Burns can lead to significant fluid loss, mainly from the plasma component of blood. The severity of fluid loss depends more on the surface area affected than the depth. Greater fluid loss increases the risk of shock and places strain on the heart due to thicker blood.
The extent of burns is commonly estimated using the “rule of nines,” which divides the body into sections representing percentages of total body surface area.
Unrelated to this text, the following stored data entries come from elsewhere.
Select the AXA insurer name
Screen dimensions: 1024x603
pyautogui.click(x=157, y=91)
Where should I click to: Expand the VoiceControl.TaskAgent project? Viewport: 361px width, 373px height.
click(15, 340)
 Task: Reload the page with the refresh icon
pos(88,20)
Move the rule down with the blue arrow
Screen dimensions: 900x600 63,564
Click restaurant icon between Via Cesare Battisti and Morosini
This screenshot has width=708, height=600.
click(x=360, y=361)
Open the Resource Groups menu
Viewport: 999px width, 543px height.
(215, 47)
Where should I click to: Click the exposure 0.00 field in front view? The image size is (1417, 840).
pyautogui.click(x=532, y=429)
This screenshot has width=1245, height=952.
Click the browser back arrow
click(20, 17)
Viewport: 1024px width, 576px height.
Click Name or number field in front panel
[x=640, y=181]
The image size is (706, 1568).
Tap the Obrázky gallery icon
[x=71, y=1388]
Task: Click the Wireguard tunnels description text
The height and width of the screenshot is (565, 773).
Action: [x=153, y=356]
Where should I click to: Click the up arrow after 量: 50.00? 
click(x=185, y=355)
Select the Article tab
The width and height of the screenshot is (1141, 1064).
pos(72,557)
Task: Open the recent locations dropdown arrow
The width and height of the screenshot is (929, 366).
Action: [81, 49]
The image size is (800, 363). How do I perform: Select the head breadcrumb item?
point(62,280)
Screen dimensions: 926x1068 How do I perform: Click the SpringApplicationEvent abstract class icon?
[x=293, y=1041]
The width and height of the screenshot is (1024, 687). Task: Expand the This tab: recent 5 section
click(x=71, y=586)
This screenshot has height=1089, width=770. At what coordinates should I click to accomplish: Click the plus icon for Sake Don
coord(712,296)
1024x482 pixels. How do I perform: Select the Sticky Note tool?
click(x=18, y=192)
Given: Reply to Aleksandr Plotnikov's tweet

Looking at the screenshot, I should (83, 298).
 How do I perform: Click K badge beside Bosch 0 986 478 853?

Severe burns require hospital treatment as soon as possible, especially in cases involving third-degree burns, infants, burns on the face or genital area, burns around joints, or large surface areas. While awaiting transfer, the patient should be kept in bed and encouraged to drink fluids, preferably oral rehydration solutions. If vomiting persists, intravenous fluids may be required. Pain relief and antibiotics should be administered, and anxiety may be managed with appropriate medication.

For less severe burns, treatment can be managed onboard. The affected area should be cleaned gently using soap and warm boiled water. Blisters should not be broken unless already ruptured, in which case dead skin should be carefully removed. The burn should then be covered with suitable ointment or sterile dressing, followed by absorbent layers and proper bandaging. Care should be taken to maintain cleanliness and prevent infection.
Dressings should generally remain in place for about a week unless signs of infection appear. First-degree burns usually heal within 7–10 days without scarring, while second-degree burns may take about three weeks to heal with minimal scarring.
Special burns
Severe sunburn with blistering should be managed in the same way as a first-degree burn, taking into account the extent of the body surface involved. In milder cases, the patient should be kept out of direct sunlight, and soothing applications such as calamine lotion or zinc ointment may be applied to relieve pain and irritation.
Burns or scalds affecting the mouth and throat require immediate rinsing with water, and the patient may be given ice to suck in order to reduce pain and swelling.
Respiratory burns occur when hot gases, smoke, or heated air particles are inhaled. Burns around the mouth, nose, face, neck, or singed hair may indicate involvement of the respiratory tract. Even in the absence of visible burns, heat from a flash fire can cause swelling in the upper airway. Mild cases may present with cough, hoarseness, or sore throat, whereas more severe cases may involve shortness of breath, persistent coughing, wheezing, and significant airway obstruction. In extreme cases, swelling may block the airway and lead to partial lung collapse. If breathing is difficult, an airway should be inserted immediately, and urgent medical advice must be obtained.